At my job we’re trying to optimize our readtimes for particular datasets. We are exploring various data layouts and chunking options. A constraint is that our file should not get bigger and writes shouldn’t get significantly worse.
Our first naïve attempt showed an across the board reduction to readtimes with negligible impacts to writes using a constant chunk size and data layout for every dataset (around 200 of them in 1 file). Certain instances of our files however, showed an increase in file size.
We used h5stat
to reveal that we obtained an extra 25MB of overhead from metadata, while keeping the same raw data size. So the file got the bigger, but the actual compressed data was roughly the same in size.
We see no option in h5stat
nor h5dump
to see how much metadata is used per dataset for compression. Looking through h5stat
code, we see this struct being used to obtain the metadata of the overall file, but it doesn’t report it per dataset.
We would like to see that value per dataset, so we can determine what the problem datasets are. Looking at the compression ratio provided by h5dump
, we were able to back calculate that number and verify that it does not account for overhead from the chunked storage.
Looking at h5dump
, we see that all of our datasets are compressing well, we have a compression ratio >> 1 for most datasets.
Our pathforward is to investigate a non uniform layout i.e. a custom layout per dataset with custom chunk rules, maybe even making certain datasets compact (all information stored in the header), if the overhead from chunking metadata is too high and the data is small enough.

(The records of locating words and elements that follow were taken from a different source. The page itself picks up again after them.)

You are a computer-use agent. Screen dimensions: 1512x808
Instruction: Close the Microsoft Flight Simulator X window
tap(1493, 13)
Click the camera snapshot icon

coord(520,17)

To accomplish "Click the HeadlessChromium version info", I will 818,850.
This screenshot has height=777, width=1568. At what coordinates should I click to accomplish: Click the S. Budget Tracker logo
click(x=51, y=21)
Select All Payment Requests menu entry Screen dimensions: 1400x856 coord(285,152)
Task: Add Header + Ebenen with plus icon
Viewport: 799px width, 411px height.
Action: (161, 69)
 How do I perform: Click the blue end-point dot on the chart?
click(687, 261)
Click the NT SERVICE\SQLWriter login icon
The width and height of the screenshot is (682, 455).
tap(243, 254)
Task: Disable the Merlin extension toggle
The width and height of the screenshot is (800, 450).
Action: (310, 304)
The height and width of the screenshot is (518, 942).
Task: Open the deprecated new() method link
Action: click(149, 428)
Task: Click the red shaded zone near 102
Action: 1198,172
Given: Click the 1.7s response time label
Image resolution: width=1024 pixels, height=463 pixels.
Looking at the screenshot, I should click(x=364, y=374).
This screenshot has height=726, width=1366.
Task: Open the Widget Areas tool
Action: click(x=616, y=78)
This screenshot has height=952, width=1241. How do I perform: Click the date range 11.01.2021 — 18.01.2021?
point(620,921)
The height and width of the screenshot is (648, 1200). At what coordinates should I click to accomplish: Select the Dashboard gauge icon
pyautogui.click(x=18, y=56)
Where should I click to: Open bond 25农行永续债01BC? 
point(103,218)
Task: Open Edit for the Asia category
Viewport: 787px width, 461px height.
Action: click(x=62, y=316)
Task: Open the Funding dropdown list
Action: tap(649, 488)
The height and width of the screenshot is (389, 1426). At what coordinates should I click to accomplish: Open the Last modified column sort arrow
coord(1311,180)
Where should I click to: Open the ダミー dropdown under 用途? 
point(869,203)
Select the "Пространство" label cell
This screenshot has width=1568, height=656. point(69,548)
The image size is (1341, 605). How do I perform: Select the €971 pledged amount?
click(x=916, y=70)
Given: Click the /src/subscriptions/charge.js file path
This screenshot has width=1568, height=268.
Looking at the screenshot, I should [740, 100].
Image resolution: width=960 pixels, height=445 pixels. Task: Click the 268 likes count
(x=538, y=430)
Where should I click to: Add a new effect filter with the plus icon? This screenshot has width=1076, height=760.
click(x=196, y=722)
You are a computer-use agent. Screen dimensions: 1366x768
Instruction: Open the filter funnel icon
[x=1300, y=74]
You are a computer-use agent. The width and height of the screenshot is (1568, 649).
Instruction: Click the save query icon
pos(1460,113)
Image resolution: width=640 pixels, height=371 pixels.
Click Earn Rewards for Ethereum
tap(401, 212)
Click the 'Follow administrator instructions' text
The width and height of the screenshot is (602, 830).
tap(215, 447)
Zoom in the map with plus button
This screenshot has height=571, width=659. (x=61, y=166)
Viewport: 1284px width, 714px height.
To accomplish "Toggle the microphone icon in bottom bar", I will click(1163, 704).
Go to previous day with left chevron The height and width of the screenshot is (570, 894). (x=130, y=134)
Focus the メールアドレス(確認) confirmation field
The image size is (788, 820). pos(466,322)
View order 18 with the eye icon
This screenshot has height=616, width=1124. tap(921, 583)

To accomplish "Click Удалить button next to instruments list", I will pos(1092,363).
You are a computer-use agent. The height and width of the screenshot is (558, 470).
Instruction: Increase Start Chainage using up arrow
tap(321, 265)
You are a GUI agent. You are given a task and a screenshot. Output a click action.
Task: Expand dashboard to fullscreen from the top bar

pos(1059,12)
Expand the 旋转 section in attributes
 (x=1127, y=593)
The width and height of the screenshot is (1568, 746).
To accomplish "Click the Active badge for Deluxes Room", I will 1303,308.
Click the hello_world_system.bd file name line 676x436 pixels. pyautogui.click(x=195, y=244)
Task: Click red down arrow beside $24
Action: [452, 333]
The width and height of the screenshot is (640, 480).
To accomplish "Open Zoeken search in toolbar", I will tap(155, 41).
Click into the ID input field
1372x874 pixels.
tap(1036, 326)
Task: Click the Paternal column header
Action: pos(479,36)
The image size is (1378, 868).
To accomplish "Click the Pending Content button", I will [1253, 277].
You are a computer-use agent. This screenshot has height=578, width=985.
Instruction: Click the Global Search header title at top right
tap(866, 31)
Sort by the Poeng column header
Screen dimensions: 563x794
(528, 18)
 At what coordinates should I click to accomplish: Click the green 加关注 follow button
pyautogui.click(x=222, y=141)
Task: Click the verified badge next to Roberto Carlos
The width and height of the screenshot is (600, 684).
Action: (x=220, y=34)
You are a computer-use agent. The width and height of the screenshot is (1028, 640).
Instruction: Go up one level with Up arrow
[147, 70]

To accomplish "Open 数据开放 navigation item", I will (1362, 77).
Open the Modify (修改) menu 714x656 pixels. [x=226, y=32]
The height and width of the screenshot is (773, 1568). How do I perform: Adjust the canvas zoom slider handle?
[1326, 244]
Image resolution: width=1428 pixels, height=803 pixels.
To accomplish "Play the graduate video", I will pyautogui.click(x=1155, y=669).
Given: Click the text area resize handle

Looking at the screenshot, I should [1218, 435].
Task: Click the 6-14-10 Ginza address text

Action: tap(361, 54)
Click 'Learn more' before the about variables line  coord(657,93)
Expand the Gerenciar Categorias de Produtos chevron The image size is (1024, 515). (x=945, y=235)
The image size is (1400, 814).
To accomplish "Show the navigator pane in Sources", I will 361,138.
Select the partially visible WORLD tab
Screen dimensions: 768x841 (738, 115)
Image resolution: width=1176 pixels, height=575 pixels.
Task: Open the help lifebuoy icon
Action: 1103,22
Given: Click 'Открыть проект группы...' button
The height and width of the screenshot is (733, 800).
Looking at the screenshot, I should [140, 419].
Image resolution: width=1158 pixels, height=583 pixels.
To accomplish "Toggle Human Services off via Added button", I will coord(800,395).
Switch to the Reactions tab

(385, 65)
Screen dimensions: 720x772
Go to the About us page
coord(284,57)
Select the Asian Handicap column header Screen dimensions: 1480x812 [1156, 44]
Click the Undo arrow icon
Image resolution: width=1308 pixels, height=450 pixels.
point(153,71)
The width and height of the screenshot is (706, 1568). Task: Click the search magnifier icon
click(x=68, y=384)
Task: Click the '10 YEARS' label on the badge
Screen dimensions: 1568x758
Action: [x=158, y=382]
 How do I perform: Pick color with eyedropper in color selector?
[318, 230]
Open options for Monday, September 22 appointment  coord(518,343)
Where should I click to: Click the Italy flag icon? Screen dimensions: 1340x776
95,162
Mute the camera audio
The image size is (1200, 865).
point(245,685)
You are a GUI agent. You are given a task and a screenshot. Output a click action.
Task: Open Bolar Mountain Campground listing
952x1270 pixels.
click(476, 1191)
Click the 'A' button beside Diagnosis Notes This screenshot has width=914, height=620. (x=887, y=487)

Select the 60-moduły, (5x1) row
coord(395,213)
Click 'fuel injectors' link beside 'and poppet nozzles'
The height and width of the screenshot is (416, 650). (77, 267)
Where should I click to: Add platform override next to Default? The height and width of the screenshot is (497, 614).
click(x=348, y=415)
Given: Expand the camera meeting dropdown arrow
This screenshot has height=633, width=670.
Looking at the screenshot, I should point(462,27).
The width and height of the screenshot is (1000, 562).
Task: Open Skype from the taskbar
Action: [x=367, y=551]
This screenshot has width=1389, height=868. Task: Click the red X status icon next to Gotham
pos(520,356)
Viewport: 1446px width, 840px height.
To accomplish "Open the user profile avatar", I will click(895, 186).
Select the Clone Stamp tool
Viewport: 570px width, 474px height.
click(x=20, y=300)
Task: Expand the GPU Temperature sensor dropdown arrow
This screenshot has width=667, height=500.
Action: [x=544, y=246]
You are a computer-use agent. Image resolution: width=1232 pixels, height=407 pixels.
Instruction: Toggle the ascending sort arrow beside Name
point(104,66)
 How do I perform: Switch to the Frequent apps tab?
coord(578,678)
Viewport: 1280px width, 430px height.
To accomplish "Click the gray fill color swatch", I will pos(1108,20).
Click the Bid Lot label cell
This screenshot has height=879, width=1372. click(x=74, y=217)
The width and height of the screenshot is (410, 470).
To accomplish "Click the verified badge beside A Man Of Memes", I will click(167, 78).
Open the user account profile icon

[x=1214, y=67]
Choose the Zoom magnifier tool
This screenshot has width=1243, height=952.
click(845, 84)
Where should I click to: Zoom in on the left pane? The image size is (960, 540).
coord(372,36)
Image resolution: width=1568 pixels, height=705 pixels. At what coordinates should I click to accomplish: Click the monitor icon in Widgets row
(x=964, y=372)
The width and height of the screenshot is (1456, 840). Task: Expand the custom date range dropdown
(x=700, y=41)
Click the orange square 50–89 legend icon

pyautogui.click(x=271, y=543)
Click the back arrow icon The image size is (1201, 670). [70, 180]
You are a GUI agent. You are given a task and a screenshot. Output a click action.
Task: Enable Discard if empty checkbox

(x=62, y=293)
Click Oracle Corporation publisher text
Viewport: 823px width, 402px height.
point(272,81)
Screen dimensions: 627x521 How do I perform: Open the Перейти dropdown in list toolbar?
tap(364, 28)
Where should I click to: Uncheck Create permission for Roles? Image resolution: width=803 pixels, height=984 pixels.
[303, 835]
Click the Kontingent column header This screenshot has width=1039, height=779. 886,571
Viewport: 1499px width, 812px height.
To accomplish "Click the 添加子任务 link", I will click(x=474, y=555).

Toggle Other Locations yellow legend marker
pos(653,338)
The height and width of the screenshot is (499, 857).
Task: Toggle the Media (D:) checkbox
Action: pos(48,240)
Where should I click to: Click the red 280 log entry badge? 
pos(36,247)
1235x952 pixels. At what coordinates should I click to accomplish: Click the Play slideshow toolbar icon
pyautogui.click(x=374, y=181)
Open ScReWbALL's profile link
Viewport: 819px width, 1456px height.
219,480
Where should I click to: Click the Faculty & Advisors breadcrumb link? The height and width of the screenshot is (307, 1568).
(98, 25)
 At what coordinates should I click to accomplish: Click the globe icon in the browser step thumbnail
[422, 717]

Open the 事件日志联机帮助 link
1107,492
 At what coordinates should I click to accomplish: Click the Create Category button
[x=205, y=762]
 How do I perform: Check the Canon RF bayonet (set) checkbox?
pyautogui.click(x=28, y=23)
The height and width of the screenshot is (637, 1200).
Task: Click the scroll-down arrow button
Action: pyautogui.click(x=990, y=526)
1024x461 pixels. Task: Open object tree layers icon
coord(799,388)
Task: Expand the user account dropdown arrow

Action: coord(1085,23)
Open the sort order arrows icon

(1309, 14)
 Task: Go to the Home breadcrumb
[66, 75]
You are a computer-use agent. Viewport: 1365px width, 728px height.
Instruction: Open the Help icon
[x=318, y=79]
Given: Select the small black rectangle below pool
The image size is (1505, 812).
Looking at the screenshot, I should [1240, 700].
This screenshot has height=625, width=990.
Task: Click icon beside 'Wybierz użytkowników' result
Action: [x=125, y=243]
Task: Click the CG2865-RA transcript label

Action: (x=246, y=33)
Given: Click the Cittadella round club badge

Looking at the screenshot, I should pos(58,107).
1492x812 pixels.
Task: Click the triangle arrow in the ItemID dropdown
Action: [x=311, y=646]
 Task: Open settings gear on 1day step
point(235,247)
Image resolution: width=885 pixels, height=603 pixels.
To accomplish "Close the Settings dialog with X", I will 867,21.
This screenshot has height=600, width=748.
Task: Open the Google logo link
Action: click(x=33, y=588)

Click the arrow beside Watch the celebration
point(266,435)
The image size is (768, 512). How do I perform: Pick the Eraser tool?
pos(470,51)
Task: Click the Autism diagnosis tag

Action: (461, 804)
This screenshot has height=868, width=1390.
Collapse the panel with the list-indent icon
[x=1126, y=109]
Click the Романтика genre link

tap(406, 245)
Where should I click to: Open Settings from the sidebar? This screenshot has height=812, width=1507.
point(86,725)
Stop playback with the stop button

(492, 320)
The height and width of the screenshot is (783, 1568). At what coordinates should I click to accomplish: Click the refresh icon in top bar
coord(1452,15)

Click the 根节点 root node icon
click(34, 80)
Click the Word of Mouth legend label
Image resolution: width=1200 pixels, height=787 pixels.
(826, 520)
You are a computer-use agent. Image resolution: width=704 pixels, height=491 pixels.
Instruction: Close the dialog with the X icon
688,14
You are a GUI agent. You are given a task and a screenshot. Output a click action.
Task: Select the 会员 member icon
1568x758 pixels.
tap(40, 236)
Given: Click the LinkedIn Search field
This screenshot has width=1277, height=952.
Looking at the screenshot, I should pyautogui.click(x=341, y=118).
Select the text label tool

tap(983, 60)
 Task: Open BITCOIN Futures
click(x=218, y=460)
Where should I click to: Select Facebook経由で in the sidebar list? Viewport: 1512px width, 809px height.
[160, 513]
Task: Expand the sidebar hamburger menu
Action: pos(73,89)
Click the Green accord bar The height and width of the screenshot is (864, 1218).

Is there a builtin method in h5stat
or other tool to obtain such a granular breakdown? I wrote an issue over at h5py
about getting the information through their API. We are willing to do the PR over there but we are not intimately familiar with HDF5 technology and want to make sure that the struct we are looking at through h5stat
source code would provide all the necessary information to obtain the storage overhead from chunked datasets.
EDIT:
We are not too keen on post processing our generated HDF5 files and splitting the datasets as 1 file per dataset. These are generated straight from our simulation and generate a few million of them, ranging in size of 25MB upwards to 2.5GB. We would like a tool to see this breakdown so we can get the best fit across all the variation that is found in our few million hdf5 files.